When talking about sustainability, we quickly think of the environment. However, corporate sustainability concerns itself with multiple stakeholders: the environment, society at large, investors, and their recipients, as well as the organisation’s employees.

When referring to a company’s workforce, we often talk in terms of attracting and retaining the best talent, ensuring that staff remains inspired to do their work and are engaged within the multiple aspects of the company.

Research tells us engaged employees are not only more productive, but their level of engagement also has a positive effect on customer loyalty.

If you need to ascertain the research, go to your local library, access ProQuest and search for “employee engagement and productivity.”

After 20 years in the workforce as an employee and multiple years on the customer service side, I believe these conclusions. Although I am not a fan of words like “engagement,” I agree with the wider concepts.

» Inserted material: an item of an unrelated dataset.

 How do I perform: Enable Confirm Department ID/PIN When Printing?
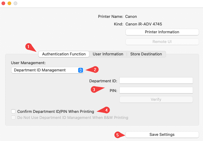pos(13,111)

However, today’s perspectives have changed so much – and we have the Internet to blame for this.

Here’s a case in point.

Twenty some years ago, I worked for a photo imaging company (Eastman Kodak) in Canada. The nature of our business was such that we were asked constantly to donate time, equipment, and products. Because I worked in digital photography and was a technical support employee, the company frequently “offered” my services, as well as those of many of my colleagues.

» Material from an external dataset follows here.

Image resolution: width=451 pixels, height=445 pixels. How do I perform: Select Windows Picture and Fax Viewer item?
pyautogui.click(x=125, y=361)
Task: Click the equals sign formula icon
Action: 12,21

I did not mind it at all – I was always happy to volunteer for whatever task, event, or organisation.

We did a lot in those days. Being in photography, there was always the photo in the local community newspaper. No Internet to broadcast our good deeds, but we did not need to. We felt quite good about it, and that was sufficient.

Today, we tell all: We broadcast everything and we share everything. The entire world can know what we’ve done, which country we visited, which restaurant we ate at, which movie we saw, and so on. I find it nauseating, but it is what it is – a different world.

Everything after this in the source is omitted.